---- Supplied records

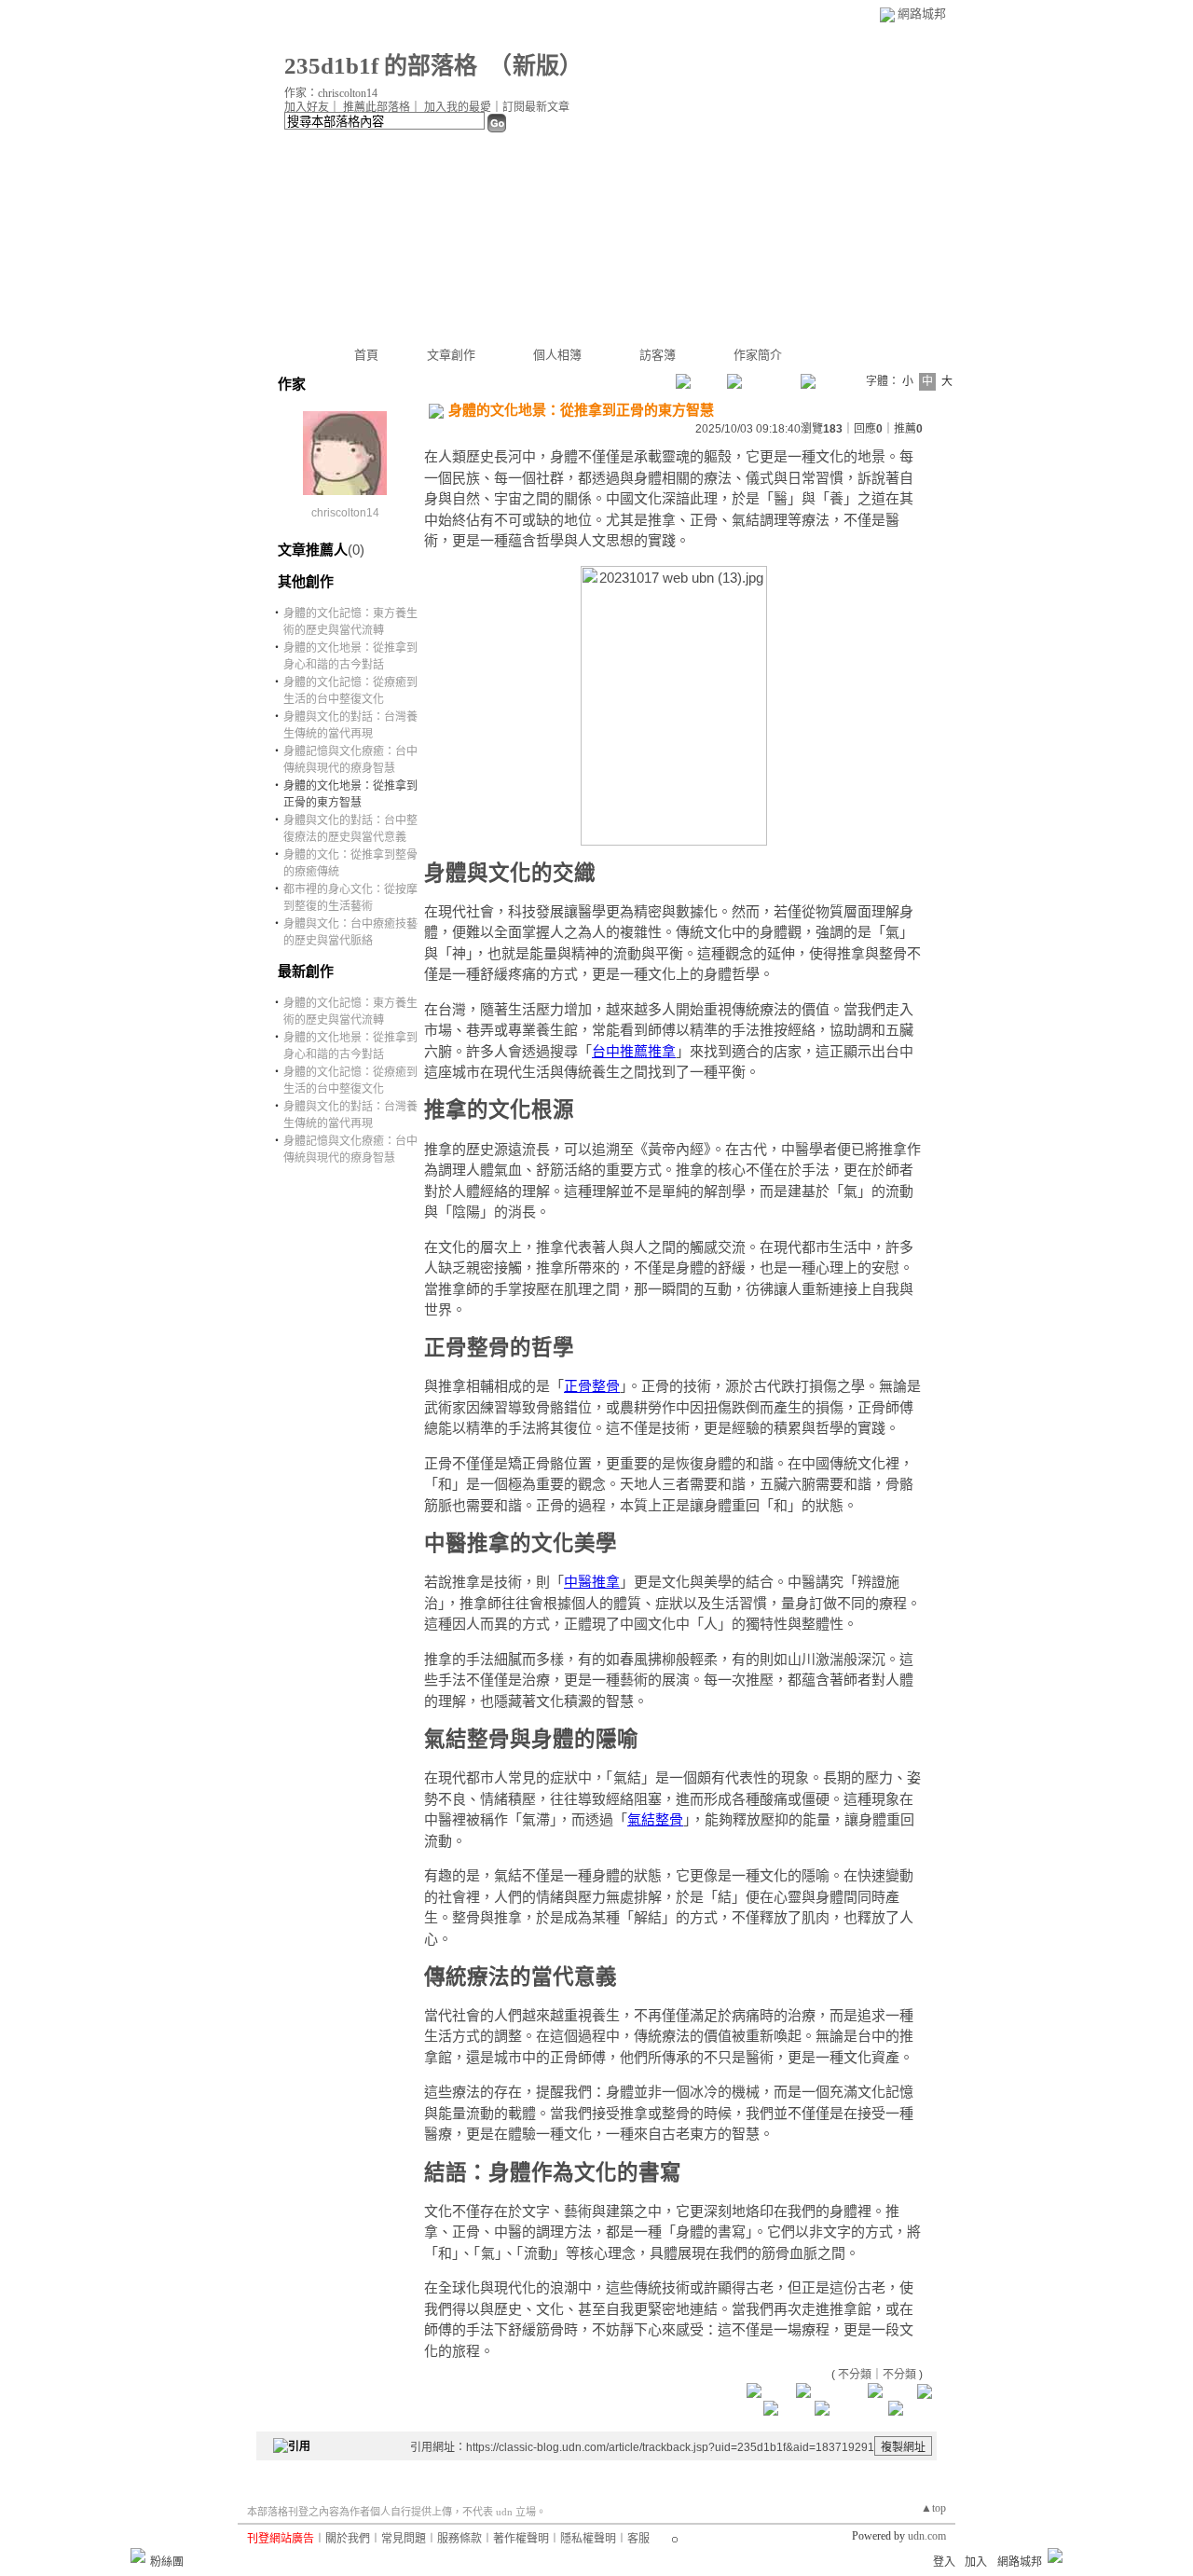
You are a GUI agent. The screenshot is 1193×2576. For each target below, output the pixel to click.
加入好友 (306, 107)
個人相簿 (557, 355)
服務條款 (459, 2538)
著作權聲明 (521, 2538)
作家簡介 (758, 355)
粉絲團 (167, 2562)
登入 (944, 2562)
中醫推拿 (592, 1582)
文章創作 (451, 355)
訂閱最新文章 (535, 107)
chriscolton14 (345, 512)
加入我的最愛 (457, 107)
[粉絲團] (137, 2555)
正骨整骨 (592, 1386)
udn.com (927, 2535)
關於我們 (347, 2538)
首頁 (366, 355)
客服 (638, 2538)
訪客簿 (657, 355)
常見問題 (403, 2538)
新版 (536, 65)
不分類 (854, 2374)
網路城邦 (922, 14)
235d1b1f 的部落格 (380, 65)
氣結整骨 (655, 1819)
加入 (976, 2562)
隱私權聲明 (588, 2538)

--------
---- Supplied records

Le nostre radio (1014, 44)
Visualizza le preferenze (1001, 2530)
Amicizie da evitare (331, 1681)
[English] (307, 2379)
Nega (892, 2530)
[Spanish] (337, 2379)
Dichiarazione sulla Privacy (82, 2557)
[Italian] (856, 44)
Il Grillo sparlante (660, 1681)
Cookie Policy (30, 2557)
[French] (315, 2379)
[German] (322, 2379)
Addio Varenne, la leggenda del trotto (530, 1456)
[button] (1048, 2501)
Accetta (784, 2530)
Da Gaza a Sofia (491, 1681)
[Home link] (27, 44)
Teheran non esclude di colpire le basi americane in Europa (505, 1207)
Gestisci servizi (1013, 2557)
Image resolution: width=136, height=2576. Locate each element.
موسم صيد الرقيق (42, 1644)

--------

* [What you will do]
All lines in the listing above between the line with "服務條款 (459, 2538)" and the line with "隱私權聲明 (588, 2538)", inclusive, should be set down exactly, and no line outside that range.

* [Solution for this task]
服務條款 (459, 2538)
著作權聲明 (521, 2538)
作家簡介 (758, 355)
粉絲團 (167, 2562)
登入 (944, 2562)
中醫推拿 (592, 1582)
文章創作 (451, 355)
訂閱最新文章 (535, 107)
chriscolton14 (345, 512)
加入我的最愛 (457, 107)
[粉絲團] (137, 2555)
正骨整骨 (592, 1386)
udn.com (927, 2535)
關於我們 (347, 2538)
首頁 (366, 355)
客服 (638, 2538)
訪客簿 (657, 355)
常見問題 (403, 2538)
新版 (536, 65)
不分類 (854, 2374)
網路城邦 (922, 14)
235d1b1f 的部落格 (380, 65)
氣結整骨 (655, 1819)
加入 (976, 2562)
隱私權聲明 (588, 2538)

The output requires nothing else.